[Collected data]
====
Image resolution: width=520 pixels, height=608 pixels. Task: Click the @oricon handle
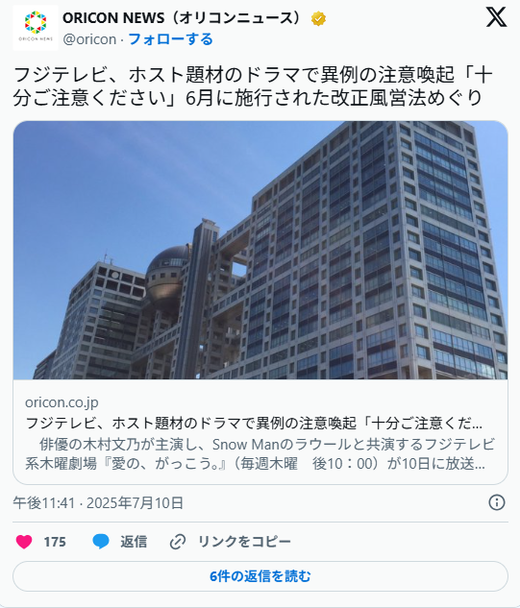pos(90,39)
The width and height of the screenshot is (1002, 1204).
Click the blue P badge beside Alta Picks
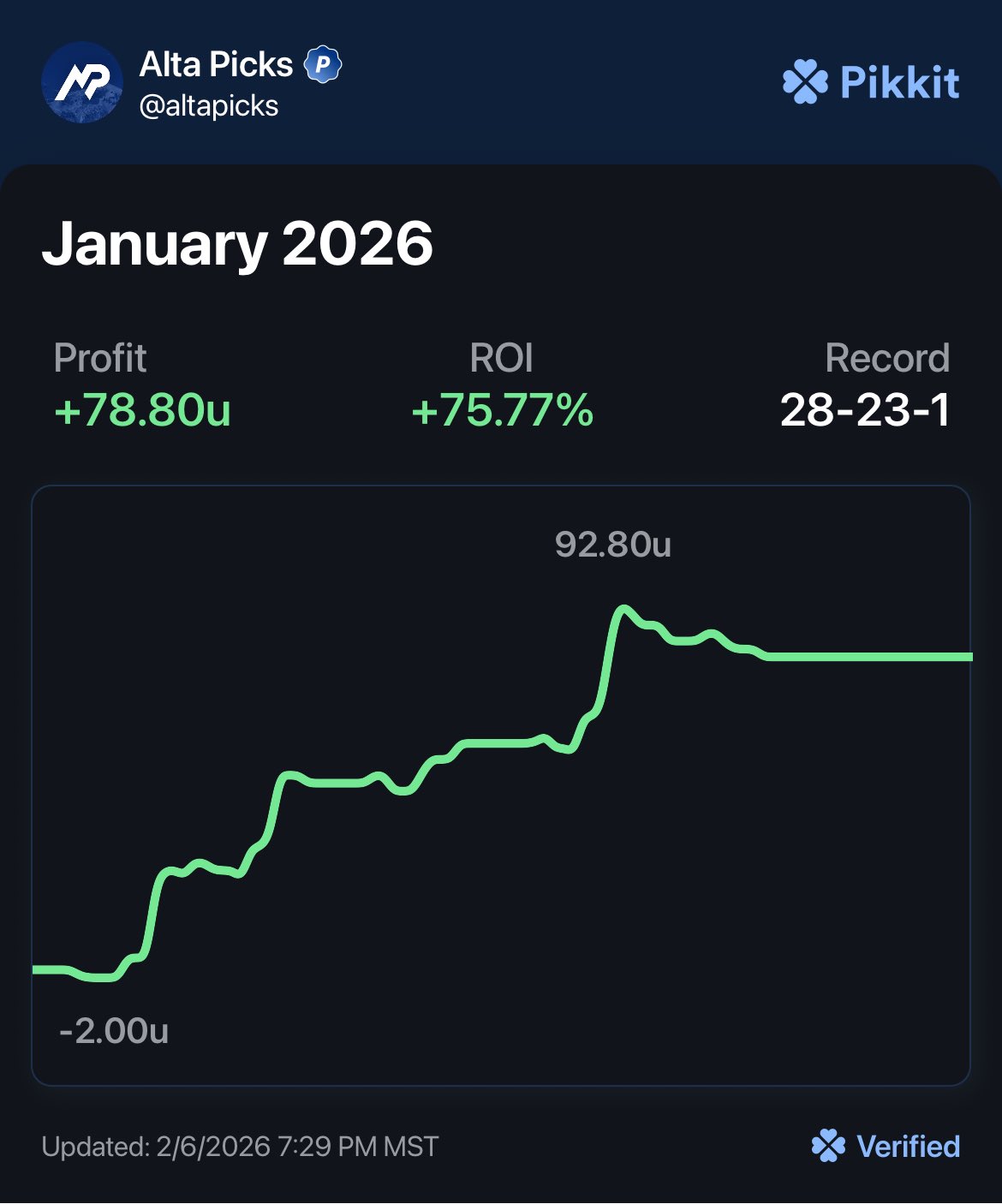323,64
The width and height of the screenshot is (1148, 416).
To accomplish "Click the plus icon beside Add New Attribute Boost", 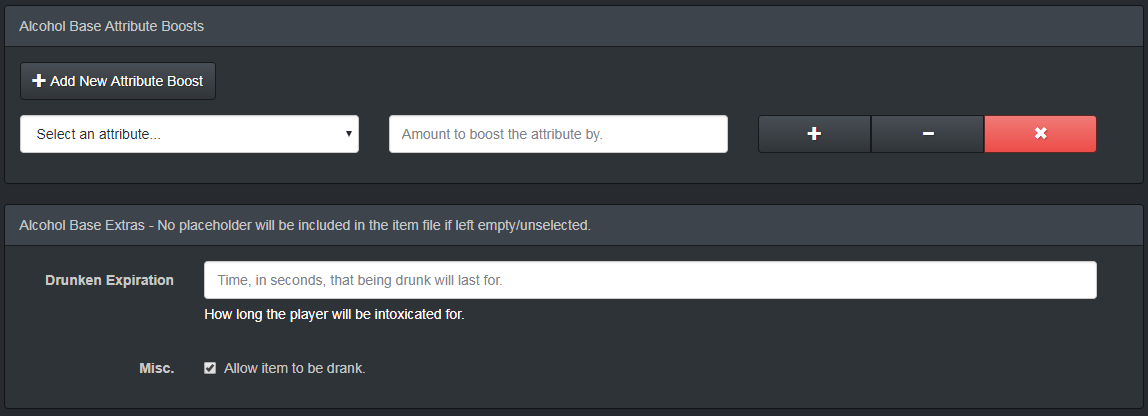I will pos(39,81).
====
Find each line in the listing above that contains the string "height", matching case exactly. Copy every such line.

[Answer to the problem]
Image resolution: width=520 pixels, height=608 pixels. Task: Click the @oricon handle
The width and height of the screenshot is (1002, 1204).
The width and height of the screenshot is (1148, 416).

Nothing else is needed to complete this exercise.